I just went over the pass from shoreline last week. I went from shoreline (175 st exit) to mt Si trailhead and back with only about 45 minutes of charging in Issaquah at
http://z-home.org/ on the way. Z-homes is the site of the nations first zero net energy development project and there is plenty to see there while you charge up... and the electrons are net solar! If you plan ahead, setting up a tour while you wait is very worth it, the integration of renewable technologies is breathtaking!
Snoqualmie pass takes some patients, you need to drive in the right lane, stay within 2-3 bubbles on the power meter. Of course coming back uses much less power and heavy traffic across the bridge helps too. I was able to do it at around 50 MPH on the steepest part of the climb and about 70 on the way down. By focusing on the power use, the distance you can go is pretty constant, it's the speed that has to vary.
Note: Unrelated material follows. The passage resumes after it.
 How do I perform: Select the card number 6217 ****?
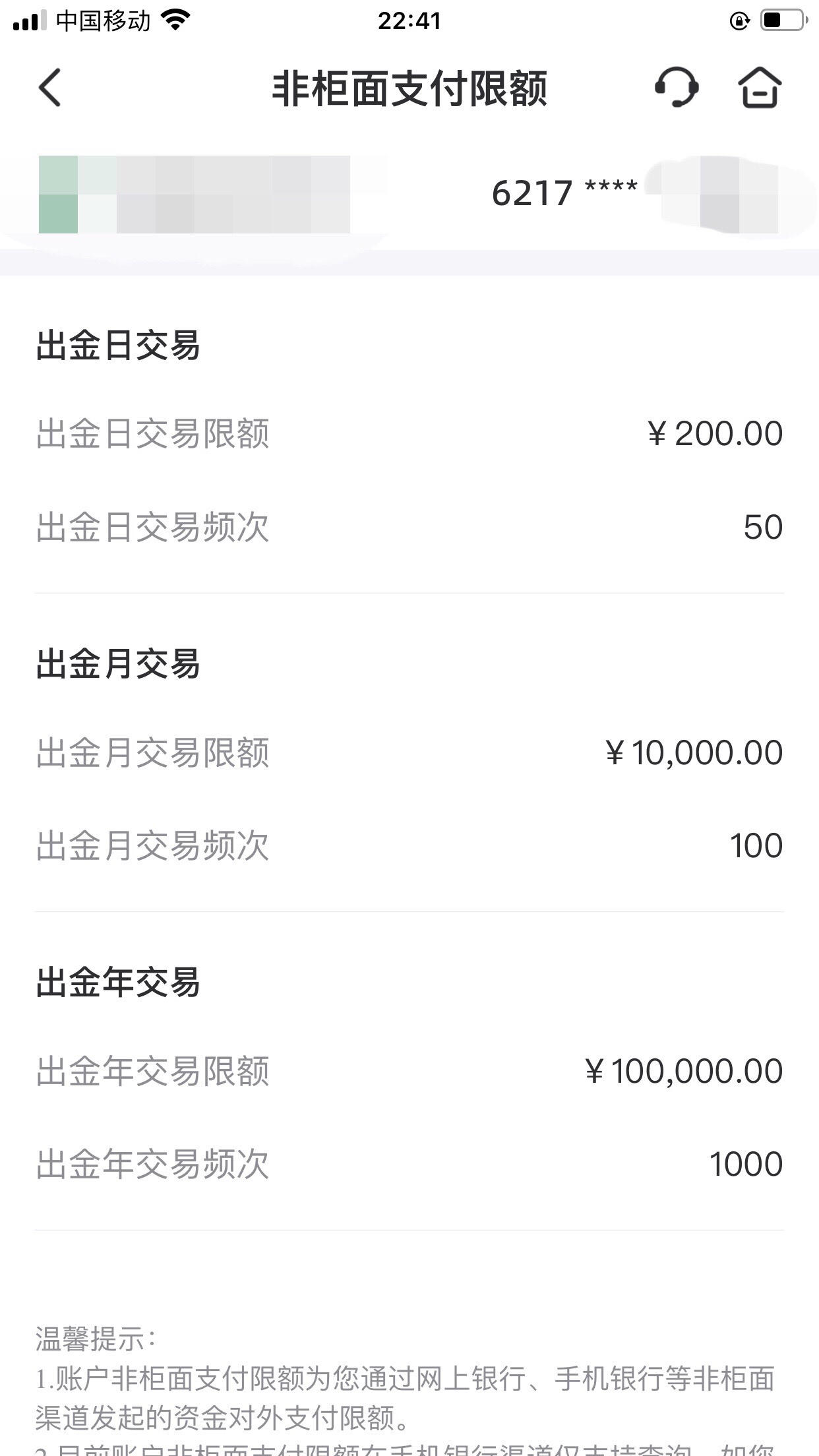[564, 193]
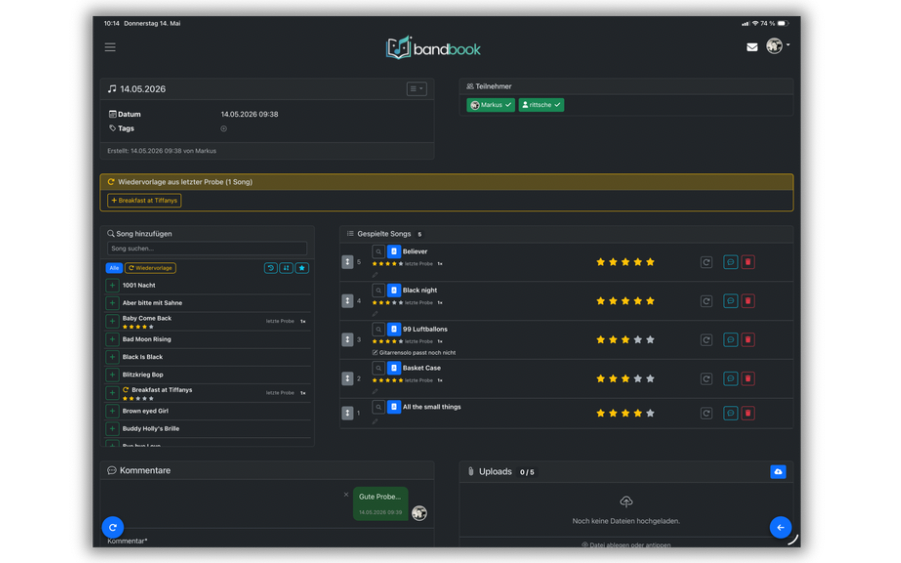Toggle Markus participant attendance
The height and width of the screenshot is (563, 901).
point(491,105)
Keep in mind that driving conservatively is the key, to attempt a trip like this I employ hyper miling to some degree. I accelerate and drive within 2-3 bubbles max, use map quest or favored alternative to calculate round trip distance, factor in about 7 miles per bar, zero climate control, hit the trip odometer at the beginning, add the distance traveled to the GOM and keeping the total within the max range needed, favoring bars the first half of the trip and the GOM the second half, shooting for a MPKw average of about 4.5ish.
by using the tools the car came with, you can learn to maximize distance or speed depending on your priorities, and pinpoint VLB to the mile even with fluctuations in elevation.
The longer I own the car the more brilliant I find the range management system and that's saying something considering how impossibly complex and unreliable it seemed at first.